Saved data entries:
▶
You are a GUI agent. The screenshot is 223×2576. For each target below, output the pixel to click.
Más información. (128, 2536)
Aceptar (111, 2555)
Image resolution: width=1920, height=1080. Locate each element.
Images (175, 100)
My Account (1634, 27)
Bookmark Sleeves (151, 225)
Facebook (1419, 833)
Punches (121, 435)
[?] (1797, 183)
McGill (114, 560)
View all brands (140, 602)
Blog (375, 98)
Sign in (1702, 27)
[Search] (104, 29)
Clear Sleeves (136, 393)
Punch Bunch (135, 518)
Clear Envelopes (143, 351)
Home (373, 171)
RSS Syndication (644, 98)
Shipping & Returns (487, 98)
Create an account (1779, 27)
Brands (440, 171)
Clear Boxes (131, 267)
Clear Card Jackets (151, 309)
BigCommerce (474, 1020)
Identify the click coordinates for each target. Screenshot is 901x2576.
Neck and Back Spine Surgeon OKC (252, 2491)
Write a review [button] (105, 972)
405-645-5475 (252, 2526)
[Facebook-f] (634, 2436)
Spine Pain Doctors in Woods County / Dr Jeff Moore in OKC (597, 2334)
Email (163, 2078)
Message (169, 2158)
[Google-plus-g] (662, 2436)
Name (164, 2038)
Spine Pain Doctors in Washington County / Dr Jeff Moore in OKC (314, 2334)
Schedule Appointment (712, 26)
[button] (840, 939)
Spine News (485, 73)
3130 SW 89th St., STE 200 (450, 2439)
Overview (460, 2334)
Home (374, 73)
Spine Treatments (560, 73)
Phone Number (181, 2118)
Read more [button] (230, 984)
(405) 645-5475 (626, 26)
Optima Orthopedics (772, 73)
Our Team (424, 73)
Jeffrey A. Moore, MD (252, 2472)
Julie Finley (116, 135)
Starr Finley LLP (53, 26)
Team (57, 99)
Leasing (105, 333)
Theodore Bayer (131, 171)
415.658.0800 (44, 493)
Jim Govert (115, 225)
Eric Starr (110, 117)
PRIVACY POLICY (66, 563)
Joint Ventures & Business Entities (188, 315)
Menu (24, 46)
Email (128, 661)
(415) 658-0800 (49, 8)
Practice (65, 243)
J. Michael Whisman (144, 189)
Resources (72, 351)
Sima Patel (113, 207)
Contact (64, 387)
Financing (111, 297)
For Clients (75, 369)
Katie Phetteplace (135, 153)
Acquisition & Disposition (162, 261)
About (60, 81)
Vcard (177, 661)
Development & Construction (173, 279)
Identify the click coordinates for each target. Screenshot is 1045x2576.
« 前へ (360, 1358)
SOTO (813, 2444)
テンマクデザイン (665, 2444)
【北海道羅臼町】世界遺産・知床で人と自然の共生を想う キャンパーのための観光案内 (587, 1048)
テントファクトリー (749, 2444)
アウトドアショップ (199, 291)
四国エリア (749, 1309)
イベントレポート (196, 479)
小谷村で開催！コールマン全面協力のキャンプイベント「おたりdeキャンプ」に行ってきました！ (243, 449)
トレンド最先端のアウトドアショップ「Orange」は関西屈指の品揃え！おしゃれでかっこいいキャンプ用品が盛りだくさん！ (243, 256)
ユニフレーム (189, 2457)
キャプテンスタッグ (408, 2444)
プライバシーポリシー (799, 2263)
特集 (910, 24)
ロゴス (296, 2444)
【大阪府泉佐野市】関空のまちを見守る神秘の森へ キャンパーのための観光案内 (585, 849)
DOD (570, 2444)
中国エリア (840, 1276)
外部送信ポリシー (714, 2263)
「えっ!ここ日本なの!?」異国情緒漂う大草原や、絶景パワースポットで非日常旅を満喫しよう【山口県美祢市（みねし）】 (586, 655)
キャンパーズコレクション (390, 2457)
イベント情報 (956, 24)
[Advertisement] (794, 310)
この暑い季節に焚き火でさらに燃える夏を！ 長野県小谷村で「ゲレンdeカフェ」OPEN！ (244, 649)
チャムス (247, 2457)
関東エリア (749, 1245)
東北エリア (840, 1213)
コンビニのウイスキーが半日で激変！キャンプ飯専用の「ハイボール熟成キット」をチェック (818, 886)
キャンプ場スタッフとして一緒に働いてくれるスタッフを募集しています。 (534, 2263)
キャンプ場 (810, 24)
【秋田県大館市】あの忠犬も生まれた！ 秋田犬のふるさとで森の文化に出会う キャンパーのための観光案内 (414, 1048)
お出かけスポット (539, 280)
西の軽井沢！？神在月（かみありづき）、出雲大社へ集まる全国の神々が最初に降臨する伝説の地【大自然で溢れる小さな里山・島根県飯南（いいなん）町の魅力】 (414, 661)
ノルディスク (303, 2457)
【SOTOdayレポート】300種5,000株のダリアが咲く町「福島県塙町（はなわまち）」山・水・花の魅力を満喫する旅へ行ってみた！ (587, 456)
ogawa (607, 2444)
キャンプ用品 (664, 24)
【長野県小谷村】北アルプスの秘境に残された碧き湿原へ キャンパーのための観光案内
◀
TASK DETAILS: Copy every line above once more, precisely as it reads.

OUTPUT FOR THIS TASK:
You are a GUI agent. The screenshot is 223×2576. For each target below, output the pixel to click.
Más información. (128, 2536)
Aceptar (111, 2555)
Image resolution: width=1920, height=1080. Locate each element.
Images (175, 100)
My Account (1634, 27)
Bookmark Sleeves (151, 225)
Facebook (1419, 833)
Punches (121, 435)
[?] (1797, 183)
McGill (114, 560)
View all brands (140, 602)
Blog (375, 98)
Sign in (1702, 27)
[Search] (104, 29)
Clear Sleeves (136, 393)
Punch Bunch (135, 518)
Clear Envelopes (143, 351)
Home (373, 171)
RSS Syndication (644, 98)
Shipping & Returns (487, 98)
Create an account (1779, 27)
Brands (440, 171)
Clear Boxes (131, 267)
Clear Card Jackets (151, 309)
BigCommerce (474, 1020)
Identify the click coordinates for each target. Screenshot is 901x2576.
Neck and Back Spine Surgeon OKC (252, 2491)
Write a review [button] (105, 972)
405-645-5475 (252, 2526)
[Facebook-f] (634, 2436)
Spine Pain Doctors in Woods County / Dr Jeff Moore in OKC (597, 2334)
Email (163, 2078)
Message (169, 2158)
[Google-plus-g] (662, 2436)
Name (164, 2038)
Spine Pain Doctors in Washington County / Dr Jeff Moore in OKC (314, 2334)
Schedule Appointment (712, 26)
[button] (840, 939)
Spine News (485, 73)
3130 SW 89th St., STE 200 (450, 2439)
Overview (460, 2334)
Home (374, 73)
Spine Treatments (560, 73)
Phone Number (181, 2118)
Read more [button] (230, 984)
(405) 645-5475 (626, 26)
Optima Orthopedics (772, 73)
Our Team (424, 73)
Jeffrey A. Moore, MD (252, 2472)
Julie Finley (116, 135)
Starr Finley LLP (53, 26)
Team (57, 99)
Leasing (105, 333)
Theodore Bayer (131, 171)
415.658.0800 (44, 493)
Jim Govert (115, 225)
Eric Starr (110, 117)
PRIVACY POLICY (66, 563)
Joint Ventures & Business Entities (188, 315)
Menu (24, 46)
Email (128, 661)
(415) 658-0800 (49, 8)
Practice (65, 243)
J. Michael Whisman (144, 189)
Resources (72, 351)
Sima Patel (113, 207)
Contact (64, 387)
Financing (111, 297)
For Clients (75, 369)
Katie Phetteplace (135, 153)
Acquisition & Disposition (162, 261)
About (60, 81)
Vcard (177, 661)
Development & Construction (173, 279)
Identify the click coordinates for each target. Screenshot is 1045x2576.
« 前へ (360, 1358)
SOTO (813, 2444)
テンマクデザイン (665, 2444)
【北海道羅臼町】世界遺産・知床で人と自然の共生を想う キャンパーのための観光案内 (587, 1048)
テントファクトリー (749, 2444)
アウトドアショップ (199, 291)
四国エリア (749, 1309)
イベントレポート (196, 479)
小谷村で開催！コールマン全面協力のキャンプイベント「おたりdeキャンプ」に行ってきました！ (243, 449)
トレンド最先端のアウトドアショップ「Orange」は関西屈指の品揃え！おしゃれでかっこいいキャンプ用品が盛りだくさん！ (243, 256)
ユニフレーム (189, 2457)
キャプテンスタッグ (408, 2444)
プライバシーポリシー (799, 2263)
特集 (910, 24)
ロゴス (296, 2444)
【大阪府泉佐野市】関空のまちを見守る神秘の森へ キャンパーのための観光案内 (585, 849)
DOD (570, 2444)
中国エリア (840, 1276)
外部送信ポリシー (714, 2263)
「えっ!ここ日本なの!?」異国情緒漂う大草原や、絶景パワースポットで非日常旅を満喫しよう【山口県美祢市（みねし）】 (586, 655)
キャンパーズコレクション (390, 2457)
イベント情報 (956, 24)
[Advertisement] (794, 310)
この暑い季節に焚き火でさらに燃える夏を！ 長野県小谷村で「ゲレンdeカフェ」OPEN！ (244, 649)
チャムス (247, 2457)
関東エリア (749, 1245)
東北エリア (840, 1213)
コンビニのウイスキーが半日で激変！キャンプ飯専用の「ハイボール熟成キット」をチェック (818, 886)
キャンプ場スタッフとして一緒に働いてくれるスタッフを募集しています。 (534, 2263)
キャンプ場 (810, 24)
【秋田県大館市】あの忠犬も生まれた！ 秋田犬のふるさとで森の文化に出会う キャンパーのための観光案内 (414, 1048)
お出かけスポット (539, 280)
西の軽井沢！？神在月（かみありづき）、出雲大社へ集まる全国の神々が最初に降臨する伝説の地【大自然で溢れる小さな里山・島根県飯南（いいなん）町の魅力】 (414, 661)
ノルディスク (303, 2457)
【SOTOdayレポート】300種5,000株のダリアが咲く町「福島県塙町（はなわまち）」山・水・花の魅力を満喫する旅へ行ってみた！ (587, 456)
ogawa (607, 2444)
キャンプ用品 (664, 24)
【長野県小谷村】北アルプスの秘境に残された碧き湿原へ キャンパーのための観光案内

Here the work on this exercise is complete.